What encoding does u'...' syntax use?

Sat Feb 21 15:39:22 EST 2009

On Feb 21, 10:48 am, a... at pythoncraft.com (Aahz) wrote:
> In article <499F397C.7030... at v.loewis.de>,
>
> =?ISO-8859-15?Q?=22Martin_v=2E_L=F6wis=22?=  <mar... at v.loewis.de> wrote:
> >> Yes, I know that.  But every concrete representation of a unicode string
> >> has to have an encoding associated with it, including unicode strings
> >> produced by the Python parser when it parses the ascii string "u'\xb5'"
>
> >> My question is: what is that encoding?
>
> >The internal representation is either UTF-16, or UTF-32; which one is
> >a compile-time choice (i.e. when the Python interpreter is built).
>
> Wait, I thought it was UCS-2 or UCS-4?  Or am I misremembering the
> countless threads about the distinction between UTF and UCS?

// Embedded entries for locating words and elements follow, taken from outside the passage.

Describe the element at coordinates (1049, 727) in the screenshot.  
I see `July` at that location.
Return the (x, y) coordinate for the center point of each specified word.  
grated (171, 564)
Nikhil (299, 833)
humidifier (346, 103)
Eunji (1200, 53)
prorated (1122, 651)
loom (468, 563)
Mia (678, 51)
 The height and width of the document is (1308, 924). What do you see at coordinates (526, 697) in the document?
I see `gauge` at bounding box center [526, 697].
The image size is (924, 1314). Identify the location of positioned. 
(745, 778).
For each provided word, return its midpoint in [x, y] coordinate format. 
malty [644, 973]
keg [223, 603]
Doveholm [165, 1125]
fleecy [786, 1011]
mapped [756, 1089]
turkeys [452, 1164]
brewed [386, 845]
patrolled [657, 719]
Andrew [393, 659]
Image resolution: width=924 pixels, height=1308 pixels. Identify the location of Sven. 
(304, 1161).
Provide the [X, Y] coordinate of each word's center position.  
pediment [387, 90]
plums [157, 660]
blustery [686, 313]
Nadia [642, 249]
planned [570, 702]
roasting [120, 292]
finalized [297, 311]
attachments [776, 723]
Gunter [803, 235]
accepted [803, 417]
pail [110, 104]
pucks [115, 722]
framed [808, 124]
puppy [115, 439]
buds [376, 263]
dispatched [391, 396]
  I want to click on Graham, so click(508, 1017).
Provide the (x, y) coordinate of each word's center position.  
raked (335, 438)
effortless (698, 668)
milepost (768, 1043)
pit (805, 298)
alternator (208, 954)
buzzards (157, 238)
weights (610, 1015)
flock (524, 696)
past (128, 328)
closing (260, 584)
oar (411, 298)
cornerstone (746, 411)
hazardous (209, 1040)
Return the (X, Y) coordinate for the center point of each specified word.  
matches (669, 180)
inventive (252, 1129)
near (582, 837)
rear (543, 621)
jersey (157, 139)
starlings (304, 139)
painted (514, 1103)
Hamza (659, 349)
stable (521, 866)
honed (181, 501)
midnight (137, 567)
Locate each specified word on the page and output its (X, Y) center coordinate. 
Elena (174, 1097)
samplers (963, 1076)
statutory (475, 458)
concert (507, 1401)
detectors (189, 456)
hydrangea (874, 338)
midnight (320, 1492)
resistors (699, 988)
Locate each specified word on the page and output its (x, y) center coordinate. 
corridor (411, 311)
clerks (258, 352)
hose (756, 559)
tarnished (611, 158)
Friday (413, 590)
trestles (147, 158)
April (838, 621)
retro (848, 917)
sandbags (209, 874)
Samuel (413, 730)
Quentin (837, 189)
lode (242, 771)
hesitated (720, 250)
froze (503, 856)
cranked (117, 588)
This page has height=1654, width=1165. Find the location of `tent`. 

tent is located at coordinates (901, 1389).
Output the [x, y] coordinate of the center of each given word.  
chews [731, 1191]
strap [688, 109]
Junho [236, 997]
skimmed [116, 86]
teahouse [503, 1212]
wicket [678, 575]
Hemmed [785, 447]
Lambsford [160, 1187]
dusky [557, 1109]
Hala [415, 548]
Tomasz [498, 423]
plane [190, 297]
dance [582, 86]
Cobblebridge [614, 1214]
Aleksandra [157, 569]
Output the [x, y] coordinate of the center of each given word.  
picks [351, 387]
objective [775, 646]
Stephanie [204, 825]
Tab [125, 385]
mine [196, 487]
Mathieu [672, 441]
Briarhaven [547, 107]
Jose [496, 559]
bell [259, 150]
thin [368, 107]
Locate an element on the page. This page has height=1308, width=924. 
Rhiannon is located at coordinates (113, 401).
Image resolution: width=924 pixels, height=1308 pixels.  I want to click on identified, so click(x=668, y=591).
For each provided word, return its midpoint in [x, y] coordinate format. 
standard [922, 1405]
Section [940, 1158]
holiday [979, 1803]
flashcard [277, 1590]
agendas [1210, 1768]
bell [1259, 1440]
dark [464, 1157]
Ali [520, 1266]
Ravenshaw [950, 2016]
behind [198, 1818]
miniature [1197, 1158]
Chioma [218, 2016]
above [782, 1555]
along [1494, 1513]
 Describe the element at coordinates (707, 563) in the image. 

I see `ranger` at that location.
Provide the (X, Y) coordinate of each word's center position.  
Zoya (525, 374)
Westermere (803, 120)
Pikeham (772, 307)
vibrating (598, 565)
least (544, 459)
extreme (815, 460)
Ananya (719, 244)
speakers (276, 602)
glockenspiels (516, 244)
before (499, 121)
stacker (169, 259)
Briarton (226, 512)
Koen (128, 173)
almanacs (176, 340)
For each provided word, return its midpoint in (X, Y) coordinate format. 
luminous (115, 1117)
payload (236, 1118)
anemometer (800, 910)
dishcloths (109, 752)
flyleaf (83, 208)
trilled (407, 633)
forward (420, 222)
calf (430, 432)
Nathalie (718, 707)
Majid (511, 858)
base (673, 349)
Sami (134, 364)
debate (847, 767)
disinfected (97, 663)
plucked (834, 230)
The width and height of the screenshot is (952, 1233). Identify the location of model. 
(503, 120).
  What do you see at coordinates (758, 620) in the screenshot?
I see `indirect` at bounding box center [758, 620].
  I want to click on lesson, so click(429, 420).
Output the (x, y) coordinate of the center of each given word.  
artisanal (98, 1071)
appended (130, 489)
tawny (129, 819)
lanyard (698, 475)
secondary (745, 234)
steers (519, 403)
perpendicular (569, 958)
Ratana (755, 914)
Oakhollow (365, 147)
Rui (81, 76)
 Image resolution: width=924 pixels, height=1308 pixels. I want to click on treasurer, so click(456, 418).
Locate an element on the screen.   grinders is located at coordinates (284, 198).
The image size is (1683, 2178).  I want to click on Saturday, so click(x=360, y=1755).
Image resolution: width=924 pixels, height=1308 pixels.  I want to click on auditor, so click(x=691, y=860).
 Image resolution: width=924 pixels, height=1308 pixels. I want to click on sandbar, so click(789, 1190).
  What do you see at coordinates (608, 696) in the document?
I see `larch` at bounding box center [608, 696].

Nope, that's partly mislabeling and partly a bug.  UCS-2/UCS-4 refer
to Unicode 1.1 and earlier, with no surrogates.  We target Unicode
5.1.

If you naively encode UCS-2 as UTF-8 you really end up with CESU-8.
You miss the step where you combine surrogate pairs (which only exist
in UTF-16) into a single supplementary character.  Lo and behold,
that's actually what current python does in some places.  It's not
pretty.

See bugs #3297 and #3672.